• TASK STATEMENT:
For each of the following statements about the Yellowstone text, say yes or no to whether it agrees with the text, and quote the words from the text that decide it. 1. The caldera floor stopped rising during 1984–85. 2. After it stopped rising, the caldera floor subsided for the next 15 years. 3. Elevation measurements in the Yellowstone Caldera have been made regularly since the 1950s.

• TEXT SECTION:
These new data reveal that Yellowstone is in nearly continuous but frequently changing movement—the floor of the caldera continued to rise until 1984, stopped rising during 1984–85, and then subsided for the next 10 years. Parts of the central caldera began rising again in 1995, but a more complex pattern of uplift and subsidence has prevailed since 2000. InSAR data show that between 1995 and 1997 a large area along the northwest rim of the Yellowstone Caldera, centered near Norris Geyser Basin, started to rise. The picture that emerges from all these data is of a dynamic system in which the caldera floor is in almost constant motion—episodes of uplift and subsidence occur at various locations and over different time scales.
What could cause different areas in and around the caldera to go up and down over such short time intervals? A clue to this mystery, and a further indication that the region remains an active volcanic system, is the frequency and distribution of earthquakes at Yellowstone, one of the most seismically active areas in North America.
This bar graph shiows changes in activity over time. The Yellowstone area is one of the most seismically active parts of the United States, but the frequency of earthquakes varies dramatically and is related to other events in this active volcanic system.
Precise measurements of elevation made regularly since the 1970s document the rise and fall (shown diagrammatically here) of the ground surface in the Yellowstone Caldera, thought to be caused by movements of magma (molten rock) or hydrothermal (hot, watery) fluids beneath the surface. The spectacular earthquake swarm of late 1985 may have been caused by the escape of hydrothermal fluids through the impermeable rock layer above the magma reservoir, which also initiated an episode of subsidence in the caldera.

• DATA LINES:
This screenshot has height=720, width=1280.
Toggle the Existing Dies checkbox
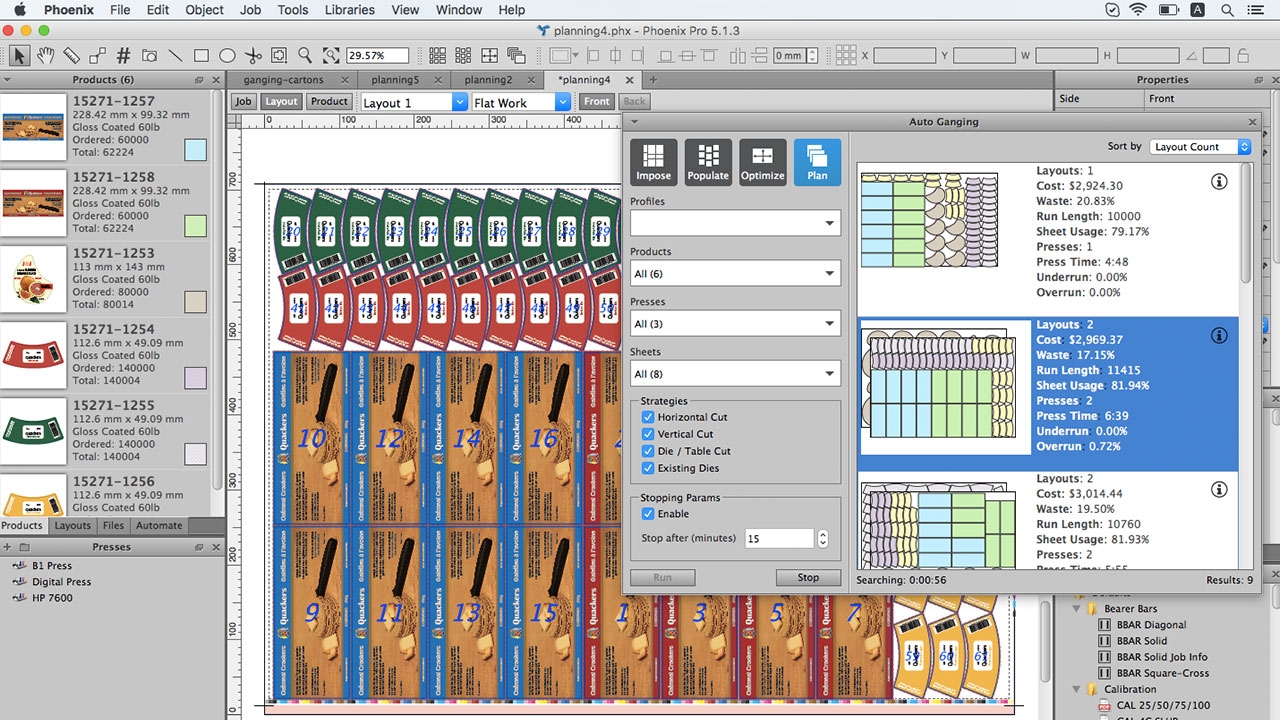[648, 468]
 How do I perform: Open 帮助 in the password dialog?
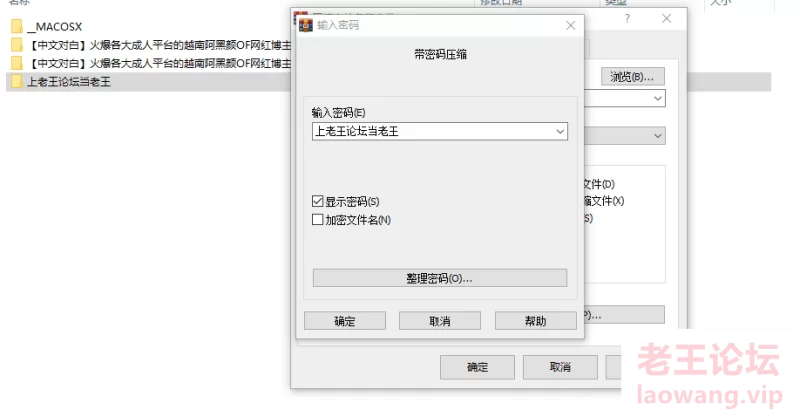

• SOLUTION TO THIS TASK:
1. Yes: "stopped rising during 1984–85"
2. No: "then subsided for the next 10 years"
3. No: "Precise measurements of elevation made regularly since the 1970s"